* **Written exercise**
Count the lines in the listing below that contain the string "slider", with case taken into account. Give only the number.

Start of Stored data

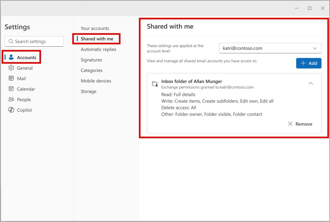Image resolution: width=330 pixels, height=222 pixels.
Task: Select Automatic replies settings
Action: click(x=98, y=49)
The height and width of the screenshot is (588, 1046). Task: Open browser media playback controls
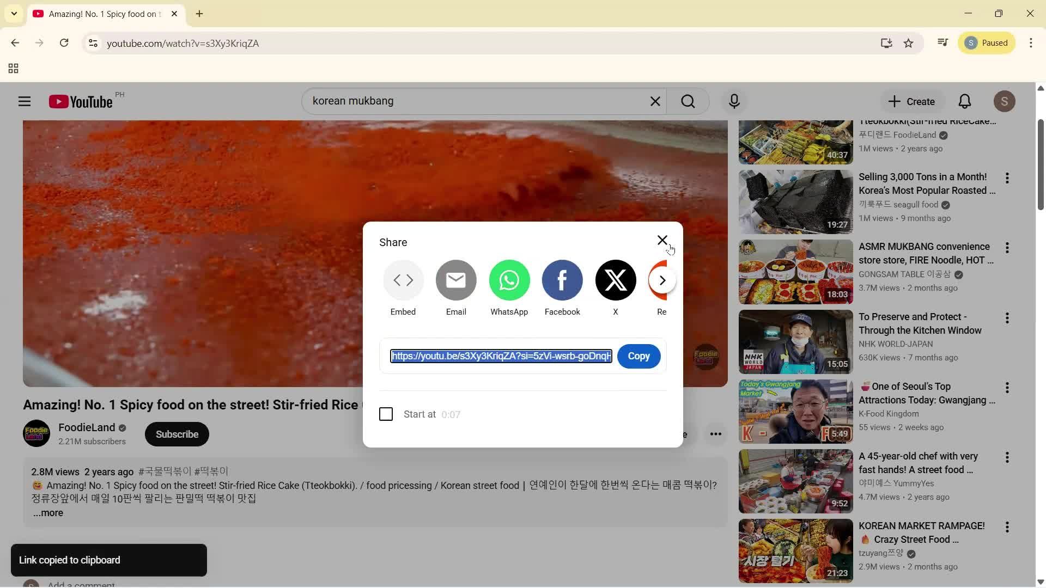click(x=942, y=43)
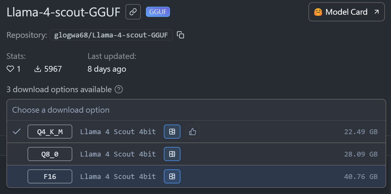Viewport: 391px width, 194px height.
Task: Select the F16 download option
Action: coord(50,176)
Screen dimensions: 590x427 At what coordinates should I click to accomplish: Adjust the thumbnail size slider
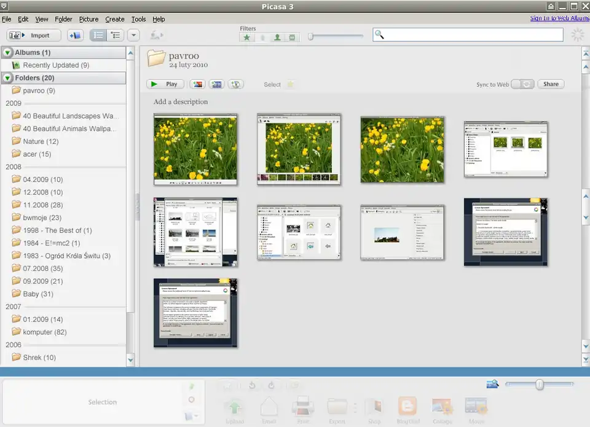[539, 385]
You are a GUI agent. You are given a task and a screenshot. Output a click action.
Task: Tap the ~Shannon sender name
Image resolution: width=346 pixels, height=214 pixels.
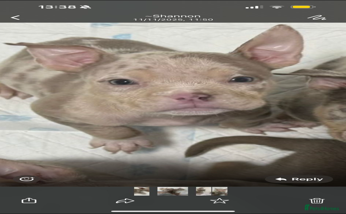[x=173, y=15]
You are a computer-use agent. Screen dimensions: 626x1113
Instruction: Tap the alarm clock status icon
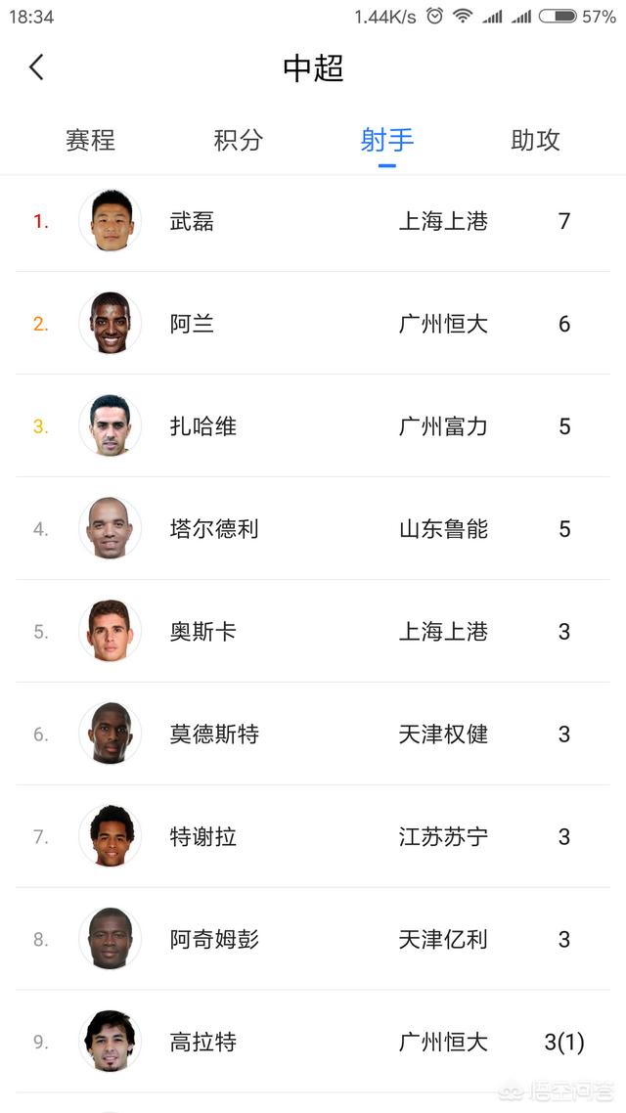coord(434,17)
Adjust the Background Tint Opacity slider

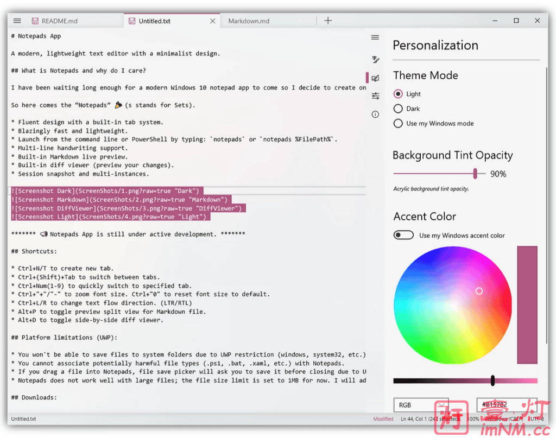476,174
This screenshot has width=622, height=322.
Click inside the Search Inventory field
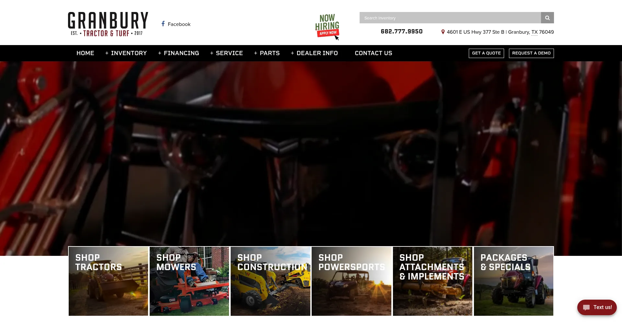450,18

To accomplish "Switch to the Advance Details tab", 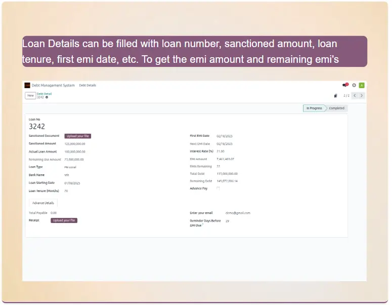I will tap(43, 203).
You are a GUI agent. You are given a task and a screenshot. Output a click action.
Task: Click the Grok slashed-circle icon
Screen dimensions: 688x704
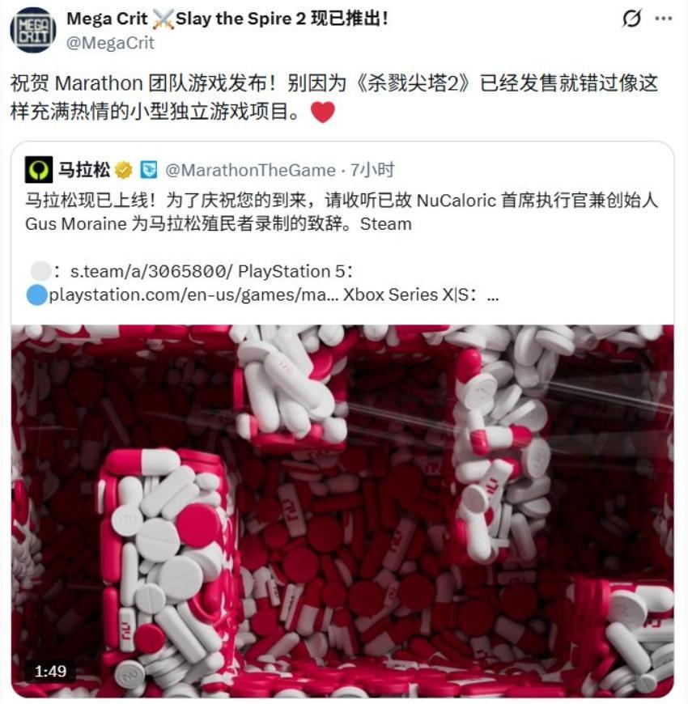click(x=631, y=19)
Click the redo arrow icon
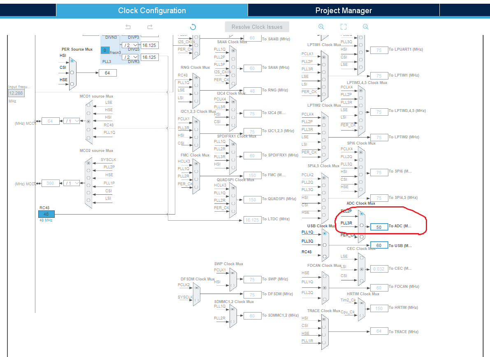490x357 pixels. click(150, 27)
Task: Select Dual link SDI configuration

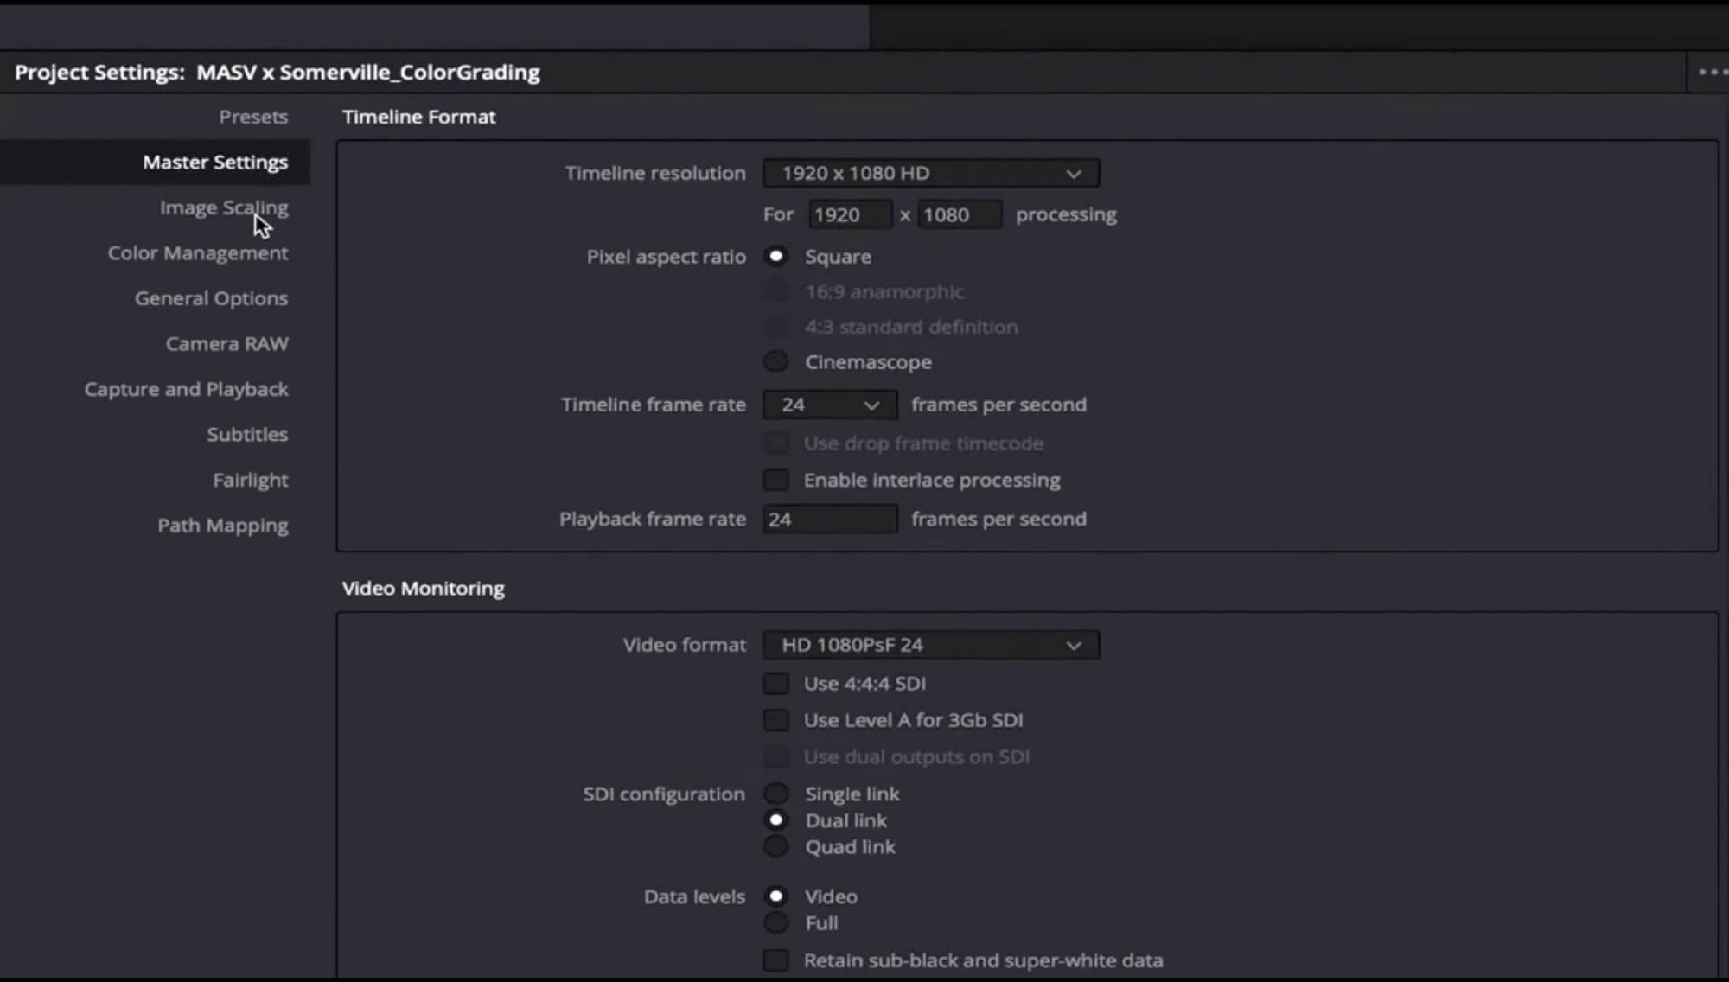Action: point(775,819)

End of Stored data

* **Finished task**
2